## [Source information]
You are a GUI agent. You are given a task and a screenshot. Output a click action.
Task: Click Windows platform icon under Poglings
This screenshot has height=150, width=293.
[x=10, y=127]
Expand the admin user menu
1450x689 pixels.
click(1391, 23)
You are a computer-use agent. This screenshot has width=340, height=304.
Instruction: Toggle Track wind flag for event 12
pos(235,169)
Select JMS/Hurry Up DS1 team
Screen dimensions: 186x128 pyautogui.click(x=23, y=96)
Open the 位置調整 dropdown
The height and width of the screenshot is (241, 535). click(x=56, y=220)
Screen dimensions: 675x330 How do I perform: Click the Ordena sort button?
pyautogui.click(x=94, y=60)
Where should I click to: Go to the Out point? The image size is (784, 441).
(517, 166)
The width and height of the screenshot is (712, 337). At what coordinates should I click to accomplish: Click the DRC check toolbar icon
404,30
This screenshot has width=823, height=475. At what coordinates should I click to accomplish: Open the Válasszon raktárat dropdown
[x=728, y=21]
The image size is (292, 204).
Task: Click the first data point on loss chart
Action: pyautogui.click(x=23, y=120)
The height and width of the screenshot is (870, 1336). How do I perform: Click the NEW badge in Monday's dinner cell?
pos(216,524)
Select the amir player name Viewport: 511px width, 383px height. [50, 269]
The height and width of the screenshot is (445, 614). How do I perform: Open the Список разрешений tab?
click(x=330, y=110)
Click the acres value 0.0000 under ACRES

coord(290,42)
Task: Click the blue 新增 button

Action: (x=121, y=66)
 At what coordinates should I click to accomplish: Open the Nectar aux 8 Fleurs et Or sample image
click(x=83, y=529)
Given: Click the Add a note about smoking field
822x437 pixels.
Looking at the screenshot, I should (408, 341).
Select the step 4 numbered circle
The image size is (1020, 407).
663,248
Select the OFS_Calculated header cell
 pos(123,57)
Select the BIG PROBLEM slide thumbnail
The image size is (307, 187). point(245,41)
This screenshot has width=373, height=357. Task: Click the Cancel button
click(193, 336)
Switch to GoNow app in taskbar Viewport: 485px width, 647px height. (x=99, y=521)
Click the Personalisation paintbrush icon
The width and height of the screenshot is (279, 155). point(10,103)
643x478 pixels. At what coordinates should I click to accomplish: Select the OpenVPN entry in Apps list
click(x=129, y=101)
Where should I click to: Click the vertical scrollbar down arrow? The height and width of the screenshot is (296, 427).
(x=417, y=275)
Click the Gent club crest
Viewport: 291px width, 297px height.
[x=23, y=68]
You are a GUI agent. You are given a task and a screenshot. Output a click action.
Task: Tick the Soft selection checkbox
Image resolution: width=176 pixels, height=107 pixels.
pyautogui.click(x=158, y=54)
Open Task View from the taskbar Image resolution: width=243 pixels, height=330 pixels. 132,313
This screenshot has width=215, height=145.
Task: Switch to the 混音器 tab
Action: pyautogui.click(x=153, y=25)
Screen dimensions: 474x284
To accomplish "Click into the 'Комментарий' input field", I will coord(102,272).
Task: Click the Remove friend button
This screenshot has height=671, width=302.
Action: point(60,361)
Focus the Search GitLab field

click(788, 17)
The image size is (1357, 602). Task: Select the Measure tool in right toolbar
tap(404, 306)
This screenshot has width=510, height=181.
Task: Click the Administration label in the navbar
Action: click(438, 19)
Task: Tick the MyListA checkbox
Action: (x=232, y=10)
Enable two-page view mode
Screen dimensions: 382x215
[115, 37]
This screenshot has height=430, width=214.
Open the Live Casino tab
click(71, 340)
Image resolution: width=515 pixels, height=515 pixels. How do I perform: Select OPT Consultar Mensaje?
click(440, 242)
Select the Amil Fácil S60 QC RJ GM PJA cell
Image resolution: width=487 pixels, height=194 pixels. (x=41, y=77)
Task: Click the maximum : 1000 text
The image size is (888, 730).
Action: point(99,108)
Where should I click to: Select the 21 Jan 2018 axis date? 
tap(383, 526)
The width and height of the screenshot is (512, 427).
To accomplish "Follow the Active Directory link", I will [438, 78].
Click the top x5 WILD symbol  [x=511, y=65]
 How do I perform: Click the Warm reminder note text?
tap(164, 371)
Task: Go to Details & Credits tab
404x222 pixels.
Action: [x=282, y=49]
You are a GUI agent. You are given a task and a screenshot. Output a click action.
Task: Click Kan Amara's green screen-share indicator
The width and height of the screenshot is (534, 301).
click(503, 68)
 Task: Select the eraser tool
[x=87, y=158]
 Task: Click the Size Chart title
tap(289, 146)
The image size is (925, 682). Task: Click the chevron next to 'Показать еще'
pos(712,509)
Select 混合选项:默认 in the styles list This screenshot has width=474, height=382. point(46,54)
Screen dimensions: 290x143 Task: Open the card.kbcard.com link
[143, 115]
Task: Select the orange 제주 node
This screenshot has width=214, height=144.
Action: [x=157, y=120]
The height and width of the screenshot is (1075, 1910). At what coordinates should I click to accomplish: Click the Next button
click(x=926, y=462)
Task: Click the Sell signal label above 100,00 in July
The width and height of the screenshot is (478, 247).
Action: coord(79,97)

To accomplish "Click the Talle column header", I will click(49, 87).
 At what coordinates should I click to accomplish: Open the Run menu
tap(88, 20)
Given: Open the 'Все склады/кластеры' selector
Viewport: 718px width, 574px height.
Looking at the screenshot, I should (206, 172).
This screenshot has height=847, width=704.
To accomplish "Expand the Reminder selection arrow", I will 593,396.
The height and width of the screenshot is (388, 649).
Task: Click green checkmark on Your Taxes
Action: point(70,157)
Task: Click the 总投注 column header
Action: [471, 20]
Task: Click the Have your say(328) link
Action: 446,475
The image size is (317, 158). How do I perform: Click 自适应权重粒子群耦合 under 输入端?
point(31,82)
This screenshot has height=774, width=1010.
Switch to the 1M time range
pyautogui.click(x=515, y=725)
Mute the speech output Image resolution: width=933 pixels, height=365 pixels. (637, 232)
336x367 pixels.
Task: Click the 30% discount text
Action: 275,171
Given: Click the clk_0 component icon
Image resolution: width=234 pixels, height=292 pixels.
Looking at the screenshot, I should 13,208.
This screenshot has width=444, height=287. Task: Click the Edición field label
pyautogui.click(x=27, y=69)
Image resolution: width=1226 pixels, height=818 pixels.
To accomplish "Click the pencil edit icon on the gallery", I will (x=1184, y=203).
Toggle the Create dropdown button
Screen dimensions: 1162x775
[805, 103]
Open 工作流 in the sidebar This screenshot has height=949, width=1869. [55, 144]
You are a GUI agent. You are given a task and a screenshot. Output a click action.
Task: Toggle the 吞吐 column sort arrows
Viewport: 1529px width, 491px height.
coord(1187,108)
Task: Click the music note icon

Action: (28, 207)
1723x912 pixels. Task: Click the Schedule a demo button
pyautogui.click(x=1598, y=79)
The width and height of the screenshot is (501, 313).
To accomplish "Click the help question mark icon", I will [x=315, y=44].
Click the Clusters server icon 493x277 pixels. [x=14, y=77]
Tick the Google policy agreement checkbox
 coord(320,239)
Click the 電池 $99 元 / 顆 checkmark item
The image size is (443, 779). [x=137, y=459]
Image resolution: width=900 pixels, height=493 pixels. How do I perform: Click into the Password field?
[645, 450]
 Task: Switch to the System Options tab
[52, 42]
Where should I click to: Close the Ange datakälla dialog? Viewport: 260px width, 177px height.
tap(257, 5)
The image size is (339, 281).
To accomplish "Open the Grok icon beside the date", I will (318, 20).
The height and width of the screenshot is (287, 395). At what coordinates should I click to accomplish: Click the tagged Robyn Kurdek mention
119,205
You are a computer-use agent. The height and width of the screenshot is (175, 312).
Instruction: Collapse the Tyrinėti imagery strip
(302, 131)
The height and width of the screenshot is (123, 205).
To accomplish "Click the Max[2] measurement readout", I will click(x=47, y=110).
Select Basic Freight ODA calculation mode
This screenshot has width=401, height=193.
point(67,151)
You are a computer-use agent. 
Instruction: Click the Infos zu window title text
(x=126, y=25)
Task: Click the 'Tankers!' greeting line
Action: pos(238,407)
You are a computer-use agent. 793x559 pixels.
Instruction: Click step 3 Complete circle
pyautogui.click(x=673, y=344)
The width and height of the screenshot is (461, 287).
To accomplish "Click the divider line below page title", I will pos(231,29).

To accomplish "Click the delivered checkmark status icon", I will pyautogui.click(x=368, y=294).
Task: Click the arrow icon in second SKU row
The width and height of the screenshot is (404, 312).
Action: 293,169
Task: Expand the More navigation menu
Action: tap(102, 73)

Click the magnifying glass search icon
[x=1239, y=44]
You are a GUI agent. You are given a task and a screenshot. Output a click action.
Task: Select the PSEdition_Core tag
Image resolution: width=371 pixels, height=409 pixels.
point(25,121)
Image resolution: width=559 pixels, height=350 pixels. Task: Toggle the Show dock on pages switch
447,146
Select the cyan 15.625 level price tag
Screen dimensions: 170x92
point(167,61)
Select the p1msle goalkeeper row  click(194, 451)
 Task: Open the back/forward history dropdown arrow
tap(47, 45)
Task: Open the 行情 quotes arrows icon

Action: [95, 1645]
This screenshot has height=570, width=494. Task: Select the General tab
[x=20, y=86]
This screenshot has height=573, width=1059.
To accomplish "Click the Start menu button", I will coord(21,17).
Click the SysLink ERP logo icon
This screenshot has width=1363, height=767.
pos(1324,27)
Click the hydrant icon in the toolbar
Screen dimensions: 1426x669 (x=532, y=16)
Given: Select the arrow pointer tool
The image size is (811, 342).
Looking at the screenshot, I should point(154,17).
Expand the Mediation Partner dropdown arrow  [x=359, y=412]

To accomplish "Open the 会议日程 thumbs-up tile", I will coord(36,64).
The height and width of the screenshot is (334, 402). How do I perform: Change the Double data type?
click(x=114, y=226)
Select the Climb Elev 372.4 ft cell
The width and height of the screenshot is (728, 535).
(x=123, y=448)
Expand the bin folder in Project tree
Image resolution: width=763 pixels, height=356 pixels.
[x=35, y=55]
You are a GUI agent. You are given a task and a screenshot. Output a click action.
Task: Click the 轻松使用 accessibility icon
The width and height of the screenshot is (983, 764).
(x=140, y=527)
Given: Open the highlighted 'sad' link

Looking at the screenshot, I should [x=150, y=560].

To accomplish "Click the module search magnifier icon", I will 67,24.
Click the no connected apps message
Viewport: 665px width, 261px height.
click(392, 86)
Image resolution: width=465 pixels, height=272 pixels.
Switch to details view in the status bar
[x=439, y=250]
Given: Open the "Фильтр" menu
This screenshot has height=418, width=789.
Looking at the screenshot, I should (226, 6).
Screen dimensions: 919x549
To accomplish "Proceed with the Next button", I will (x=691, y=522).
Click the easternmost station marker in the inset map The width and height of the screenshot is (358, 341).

## [Task requirements]
Write only the number of lines in the records that include the word "computer".

## [Solution for this exercise]
4